To cut the small region of disease derived inclusions, we used the laser which has a wavelength of 266 nm corresponding to deep ultraviolet, it is used for processing of semiconductor or liquid crystal at the industrial level. The laser was connected to a fluorescence microscopy (Figure 1a) and cut inclusions observing through an objective lens that can pass through 266 nm. According to the changing of laser wavelength from 350 nm to 266 nm, we changed cutting strategy. In the general LMD system, around of the target was traced by laser and irradiate to cut them, on the contrary, in our method, we leave the target on the field of view and burn up the target surroundings by 266 nm of laser system. This method can avoid mixing of unnecessary contaminations to the utmost. We also have changed recovery system. In laser capture system, the target is dropped or bounced up from the slide glass and stuck to adsorbent film for the recovery. However, since there is a plurality of deposits found in tissue specimens of protein aggregation diseases on a slide, it is impossible to catch up them "one by one" using heat absorbing film system for collection.

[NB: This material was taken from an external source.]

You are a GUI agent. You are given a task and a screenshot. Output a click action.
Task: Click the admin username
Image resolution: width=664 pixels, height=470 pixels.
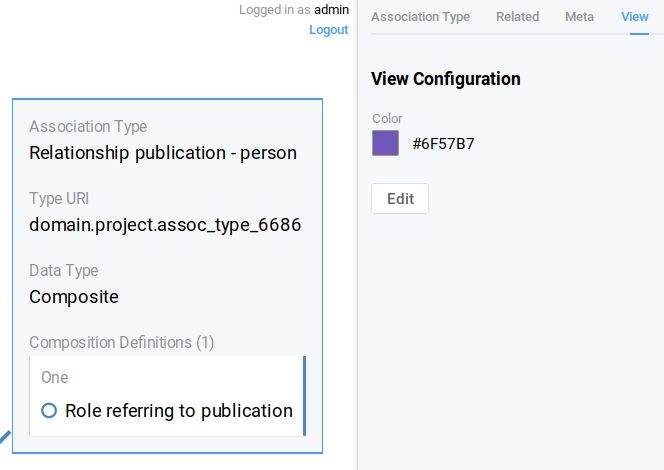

Therefore, we developed new way using capillarity as below; firstly, we remain targets only on a slide glass for burning out the surroundings, then one drop of distilled water was added to cover the targets. When a glass tube is brought close to a dropped water on slide glass, targets are sucked into the tube due to capillarity between the water and the glass tube (Figure 1b). Using this system, we can recover 100s of targets at once and easily.
Protein aggregation diseases such as Alzheimer's disease, Pick's disease or amyotrophic lateral sclerosis are mostly caused by aging, and it is thought that the prevalence rate has been continuing to increase with the prolongation of average life expectancy. However, mechanisms of these protein aggregated and age-related diseases are remained to be elucidated, thus unfortunately we don't have exact way of prophylactic or therapeutic methods to date. One reason for this problem is that inclusions made from abnormally aggregated proteins are difficult to analyze because of the difficulty of isolation/ purification of them. To solve this problem, recently we developed an improved LMD (Advanced-LMD) system. With this, disease-derived inclusions were isolate easily without contamination and they would be suitable for the very sensitive method such as high spec mass spectrometry. These analytical methods will disclose the etiology of age-related and protein aggregated diseases and break a path for a new therapeutic method in future.